New Documentary Highlights Plight of Burmese Migrant Children
By Mary Phinney 6 October 2014
“All You Need is Love,” a documentary from second-time Scottish director Stuart Cameron, offers a look into the lives of Burmese migrant children at the Good Morning School in the Thai border town of Mae Sot. Narrated by Sigourney Weaver, the film’s focus on the plight of Burmese migrants is especially timely, as many NGOs increasingly shift their activities inside Burma, leaving refugees and migrants with fewer resources as donor funds dry up.

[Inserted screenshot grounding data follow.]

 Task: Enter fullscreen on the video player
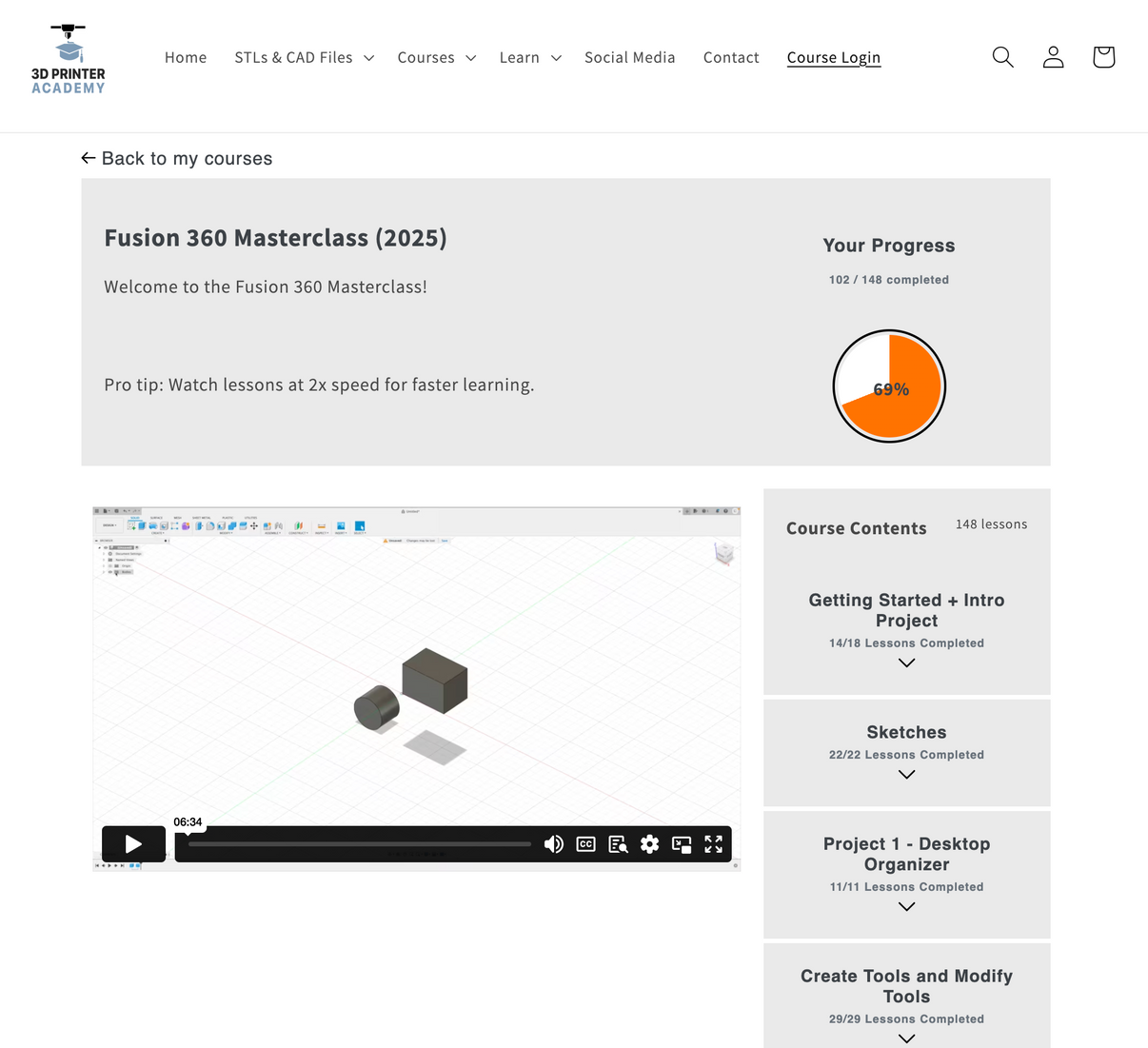click(x=714, y=844)
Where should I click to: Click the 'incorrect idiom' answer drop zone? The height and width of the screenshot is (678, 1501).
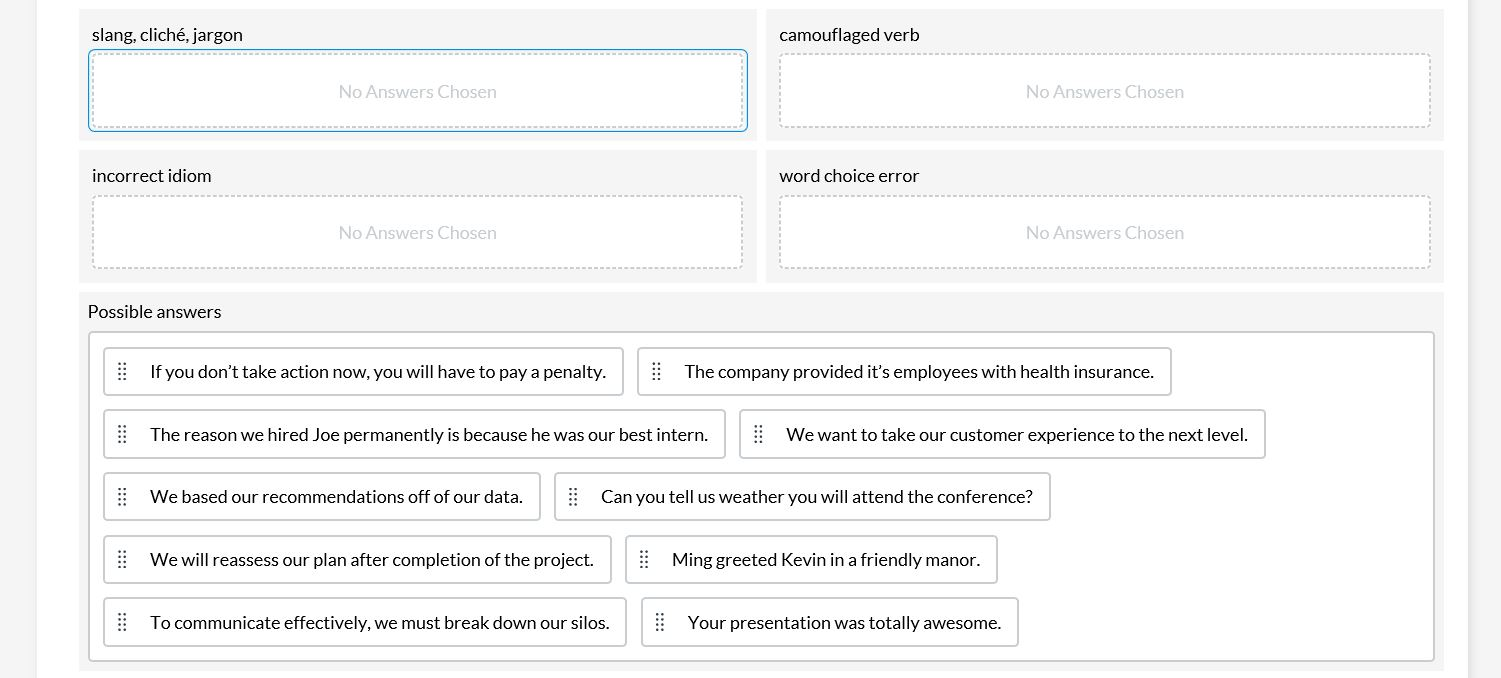tap(417, 232)
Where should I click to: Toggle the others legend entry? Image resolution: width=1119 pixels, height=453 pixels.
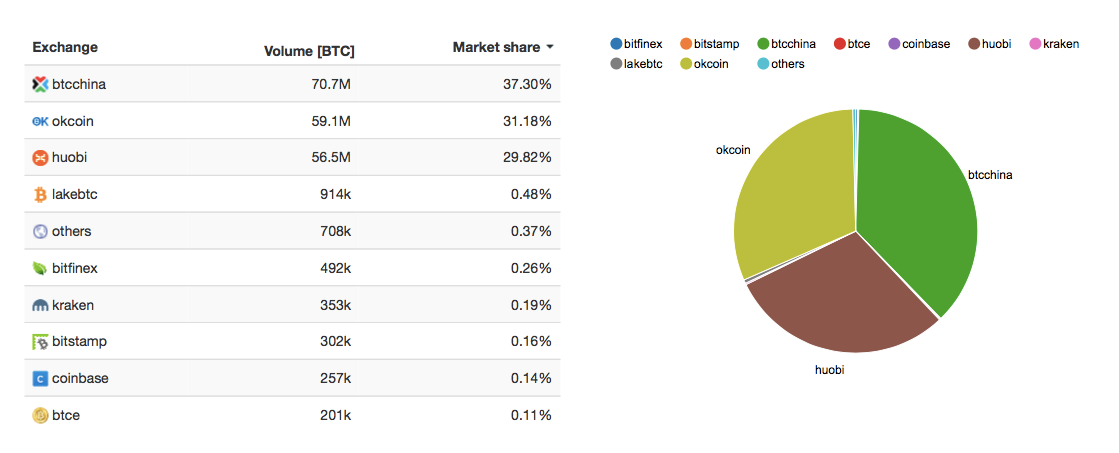point(779,64)
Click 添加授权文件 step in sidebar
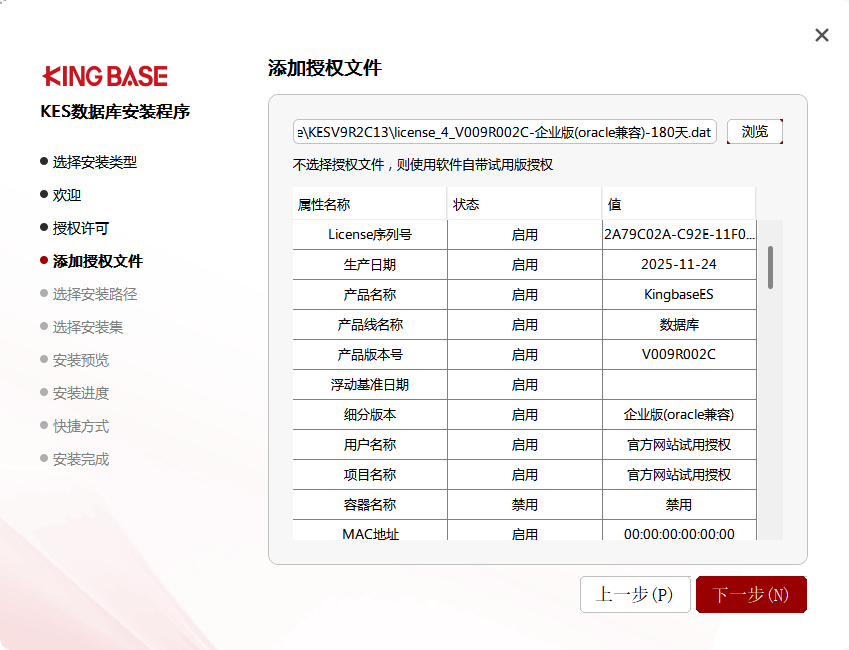849x650 pixels. click(97, 261)
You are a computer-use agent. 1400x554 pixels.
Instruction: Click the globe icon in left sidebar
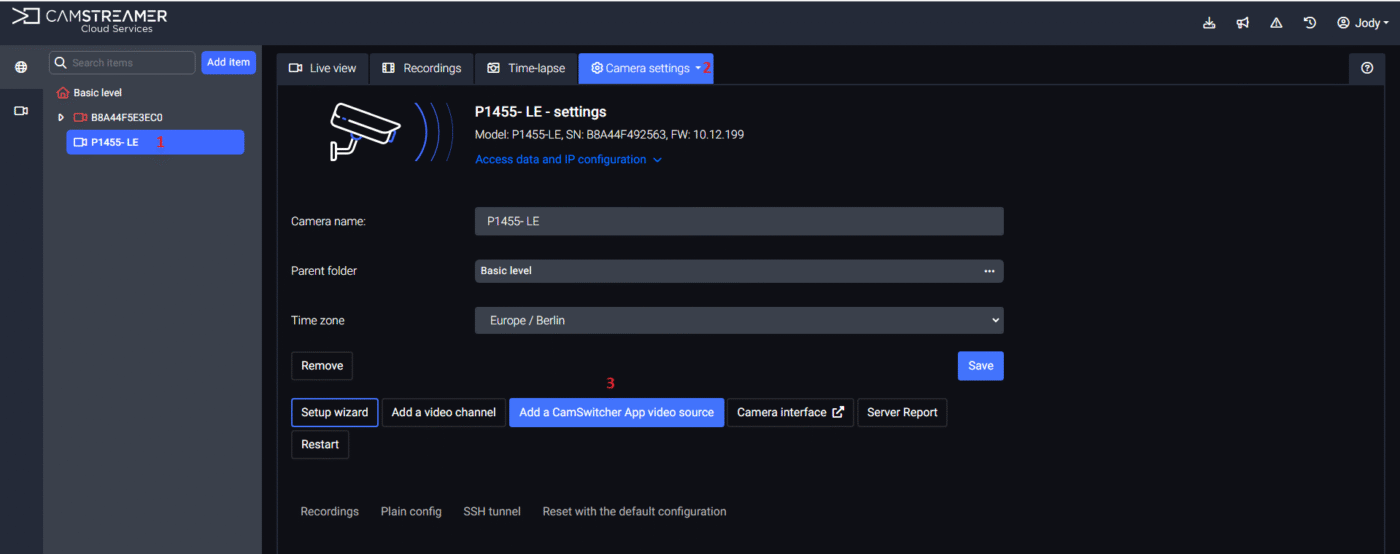point(21,67)
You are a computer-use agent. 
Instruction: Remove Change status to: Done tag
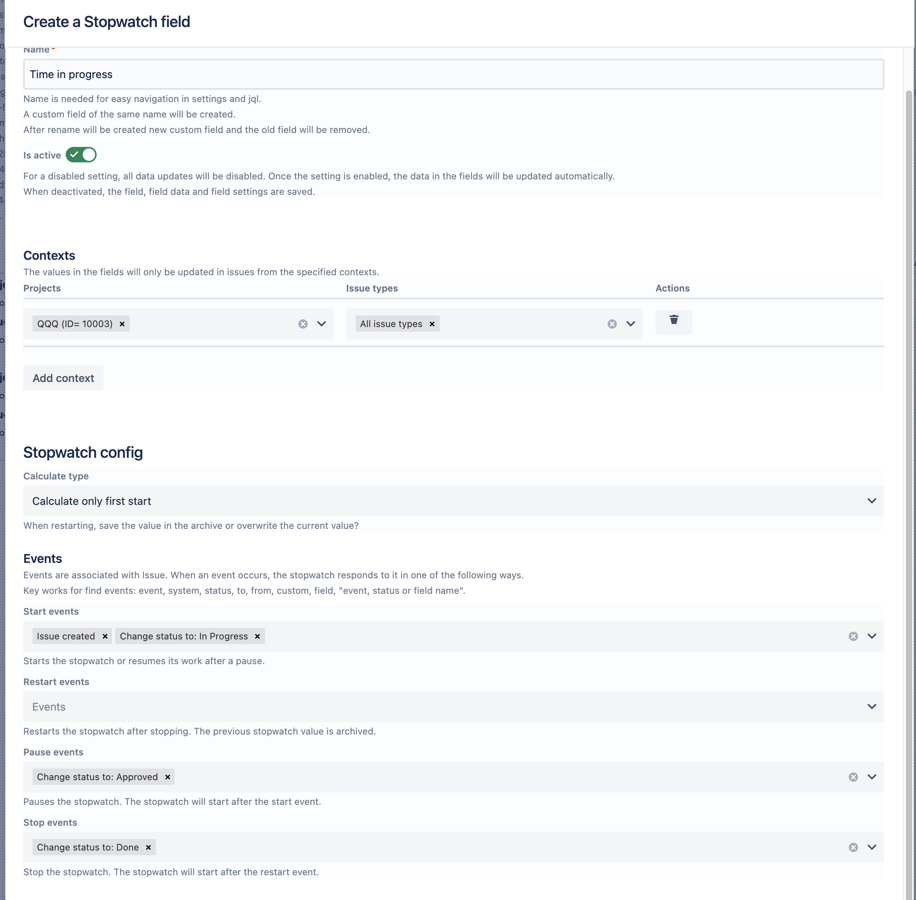149,847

It’s a sweet and beautifully shot film that gently introduces the viewer to life on the border, one bright-eyed, adorable student at a time. These are children who take care of and support each other; who learn to get themselves to school before most Western children can put their own shoes on. They laugh and play, but also speak casually of human trafficking and regard unfamiliar vehicles warily while walking to the corner store for sweets. They rise early to study before school and help their parents in the fields when they return home. They dream of a future in which they are doctors, fashion designers, engineers, football players. No one takes education for granted, as they’ve seen their friends forced to drop out of school to work in factories, fields, and brothels.
The film is also a story of mothers—the strong women who dedicate their lives to supporting these children. We meet Paw Ray, a humble Karen schoolteacher who took it upon herself to educate migrant children and now oversees a network of more than 50 schools; Magsaysay Award winner Dr. Cynthia Maung of the Mae Tao clinic, who helps illuminate Burmese migrants’ lack of access to state services such as health care; and Erin Terzieff, a Los Angeles-based schoolteacher who has found her life’s passion in nurturing and protecting the children of Good Morning School. There’s also Oma, the school cook, who feeds more than 120 students (the figure has grown to 300 since the time of filming) each day while struggling to provide food for her own 10 children.
The film endeavors to take the viewer on a “journey toward a greater understanding of the human spirit,” but it tends to get caught up in the charitable spirit of the Western entities that bestow the school with a new building, pigs and supplies. It warms the heart to see the children receiving these gifts with excitement, appreciation and responsibility, but the show of Western heroism shifts the focus from the children themselves and how they make the best of their situation in the absence of these amenities. The thesis invoked in the documentary’s title is at times lost in scenes that instead seem to suggest that “All you need is love … and also, this proper school building donated by Americans.”
In many ways, however, this is true. A great deal of Burma’s untapped potential lies in the talent and ambition of marginalized children like those of Good Morning School. They need international aid to secure basic human rights and the future they deserve. Hopefully, this film will help.
“All You Need is Love” premieres Oct. 31 in select theaters in the United States.